I'm okay now, can't you see? I'm pretty happy overall, and I don't cry for no apparent reason. Thanks for letting me talk it out and cry in the privacy of your office, but your tearful services are no longer needed.

That is until last week when I felt a familiar feeling start creeping up on me. I quickly shoved it aside, because I would not be sad. I refused to be sad. I would not let my stupid emotions get in the way of being normal and ruining my newfound stable life. My job is going as well as it could be, my family life is pretty much in order, I have a lovely boyfriend who adores me, and things are good for once. There was no need for me to start getting all gloomy for no reason whatsoever.

And I know better than to ignore it, because the longer I leave it to fester and pretend it doesn't exist, the bigger it gets, and the louder it shouts at me. It takes over all the thoughts in my brain until I have no other option than to finally deal with it. Again. Deal with my unknown sadness that seems to stem from nowhere.
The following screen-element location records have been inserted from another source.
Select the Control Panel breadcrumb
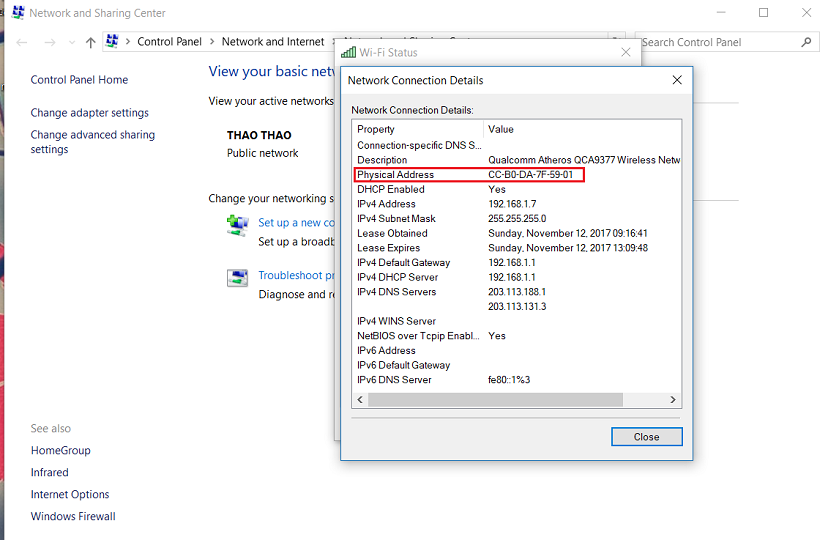click(x=169, y=42)
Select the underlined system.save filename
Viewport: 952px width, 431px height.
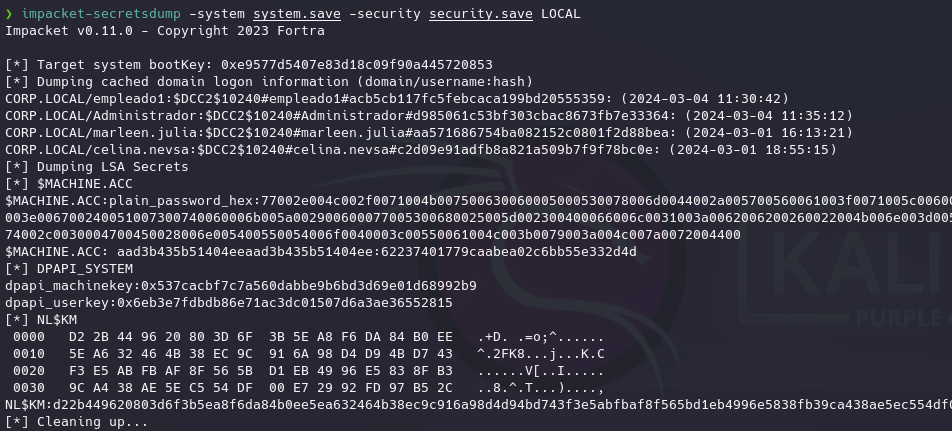click(297, 13)
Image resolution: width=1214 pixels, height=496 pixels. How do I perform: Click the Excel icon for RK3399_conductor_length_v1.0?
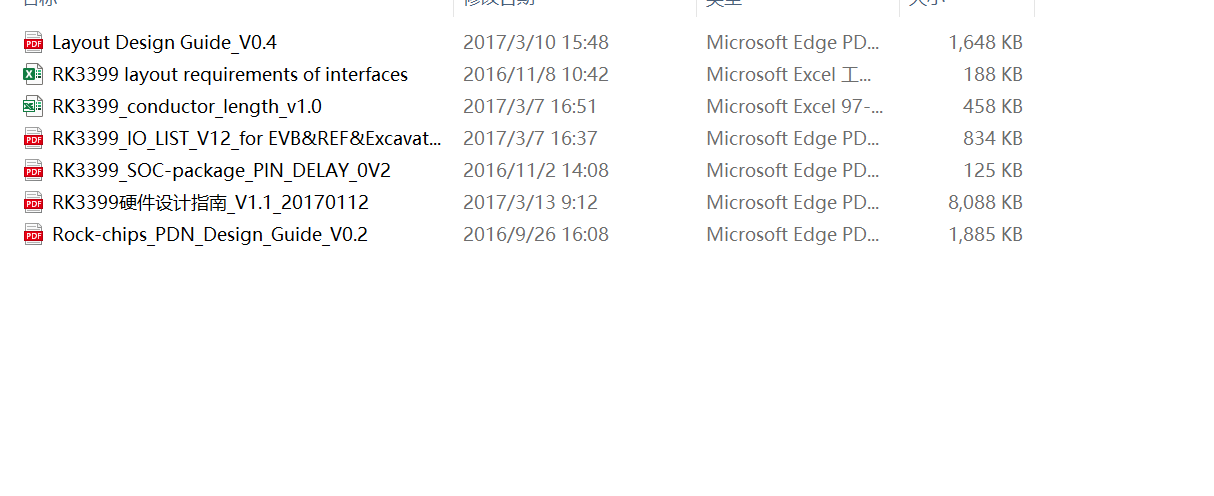33,106
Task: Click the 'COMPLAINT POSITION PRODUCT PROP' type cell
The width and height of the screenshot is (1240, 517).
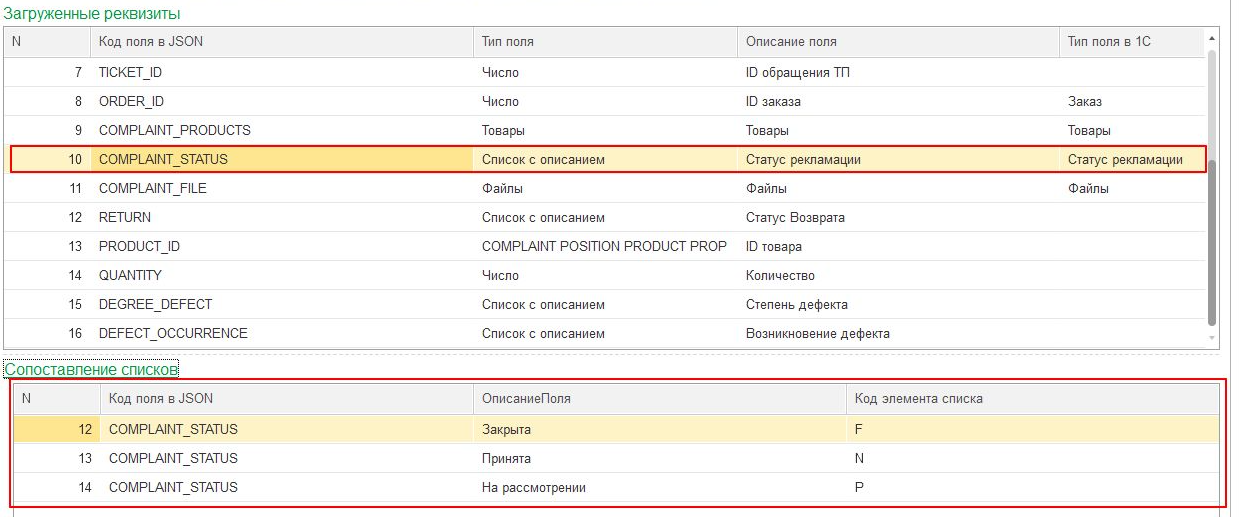Action: tap(604, 246)
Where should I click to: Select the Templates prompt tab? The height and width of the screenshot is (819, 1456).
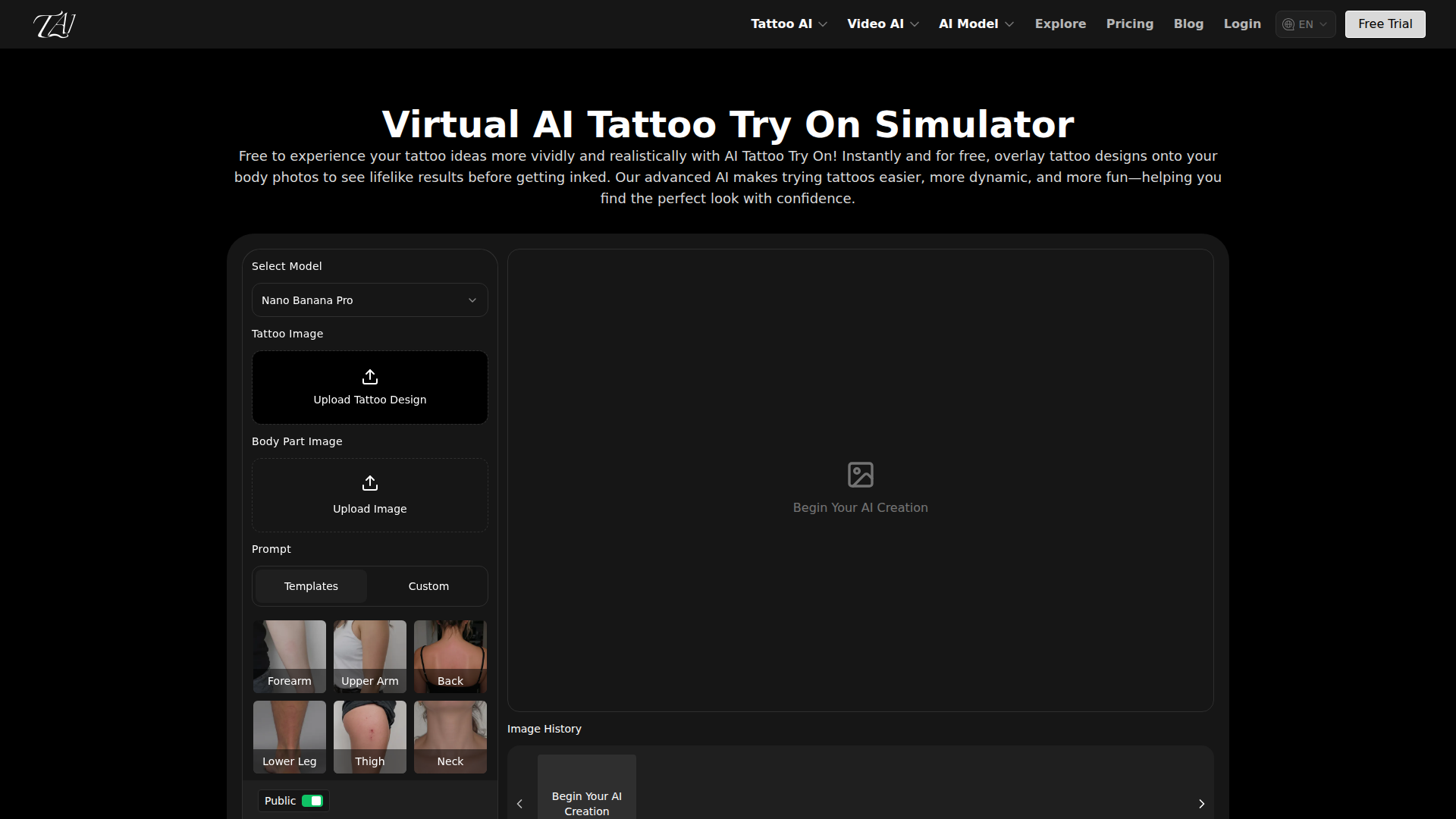coord(311,586)
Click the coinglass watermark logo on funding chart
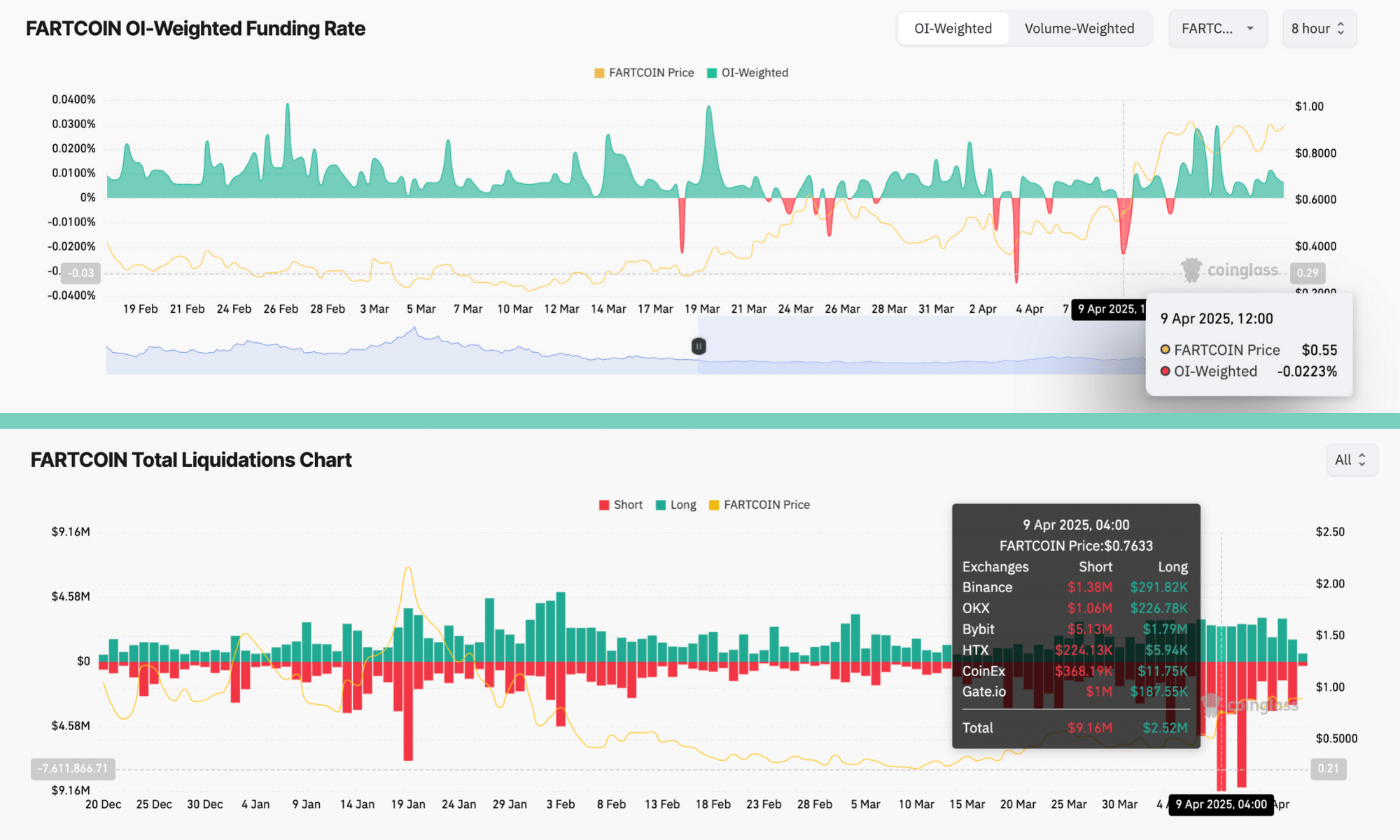 click(x=1231, y=270)
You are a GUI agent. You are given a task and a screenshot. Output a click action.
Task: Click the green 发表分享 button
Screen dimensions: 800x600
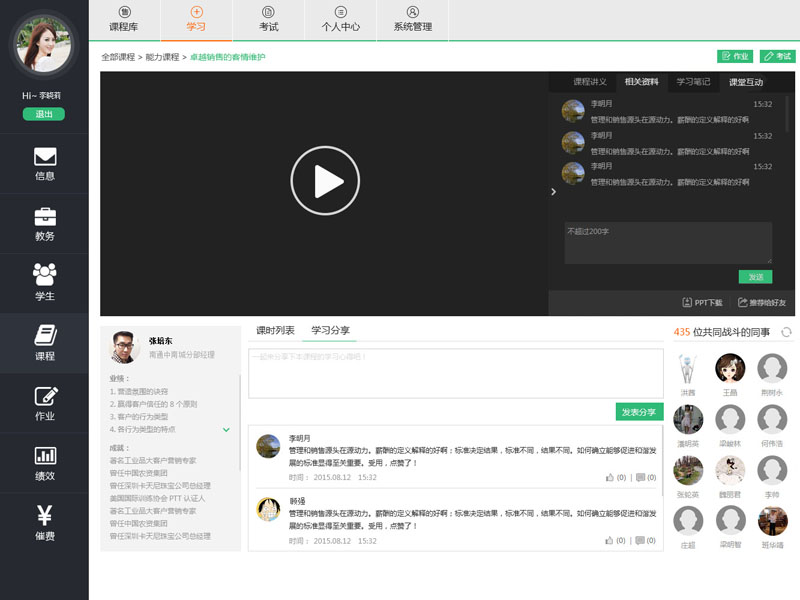click(639, 412)
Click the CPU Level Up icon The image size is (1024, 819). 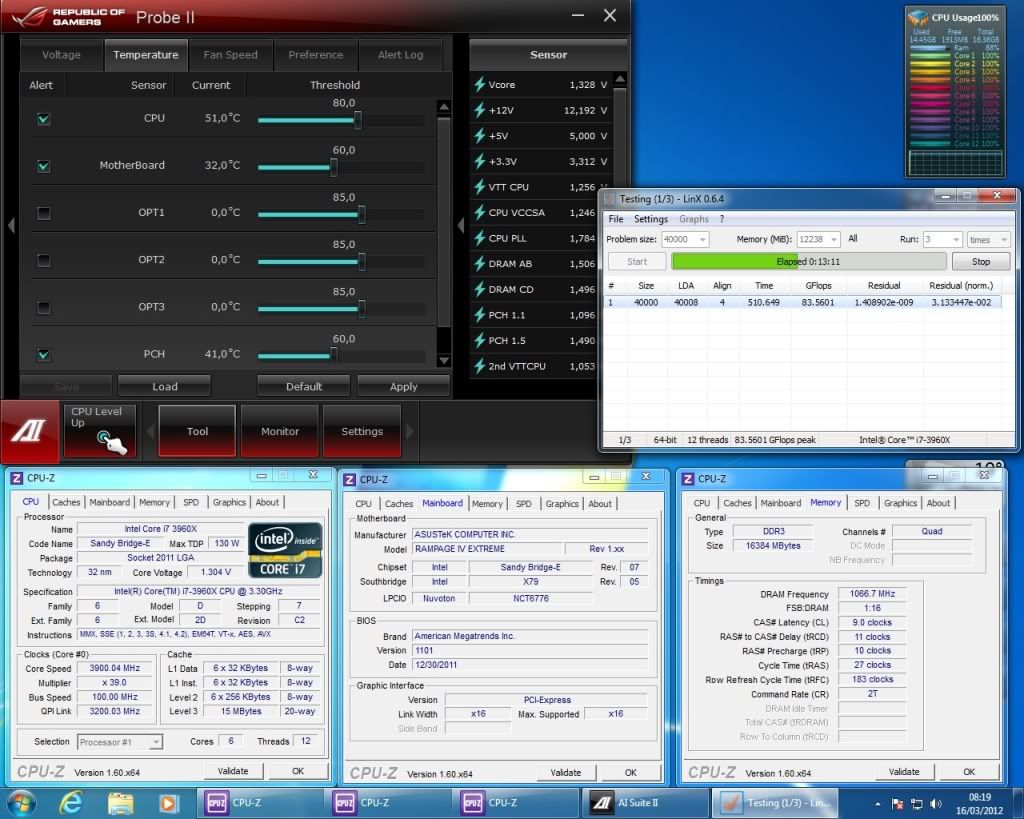109,440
So it's perfect timing that I have a counseling session set up for this Friday, where I can go and uncontrollably cry as Dale watches and asks me simple questions that bring me back to the light.

Until Friday, though, I'm now stuck knowing the fact that I'm back in a familiar dark place, and it's pretty hard to ignore anymore. Old distraction methods are hard to hold up, and I've resorted to shrinking into my quiet shell, listening to woeful music to soothe my melancholic emotions, and sleep every chance I can under my fluffy covers.

I've also tried to pin point exactly what is going on, since I'm a pro at identifying other people's issues, and have new tools I've gained from counseling to use on myself, and so far, the only big change in my life is indeed the new boyfriend, and this huge amount of pressure I've put on myself to maintain this newfound happiness. And I didn't want this dark cloud to be related to him in any way, because he doesn't make me sad. He is so funny, and likes me, and makes me laugh, and all of that mushy stuff that makes me feel the butterflies flutter inside of me.

This is more to do with me, and this giant ball of fear that has been sitting on my chest for weeks. It also may be magnified by the Depo shot I got so I didn't need to take a daily birth control pill, so all of those new, fun hormones are running rampant and getting acquainted with my body.

Still, I'm weepy for no apparent reason. Still, I almost cried at work today. Still, I almost cried in front of Jeremy because he was being so nice. Still, I clam up and hardly speak to anyone about anything, lest the one conversation about the copier is the special conversation that sets me off. Still, I can't help but feeling like something isn't right and like I've been down this knowing road before.

There's only one thing left to do until Friday, and that's to deal with this in the most grown-up manner: cry in the shower late at night after everyone's gone to bed. It's the greatest way to cope I've found, aside from taking up old bad habits.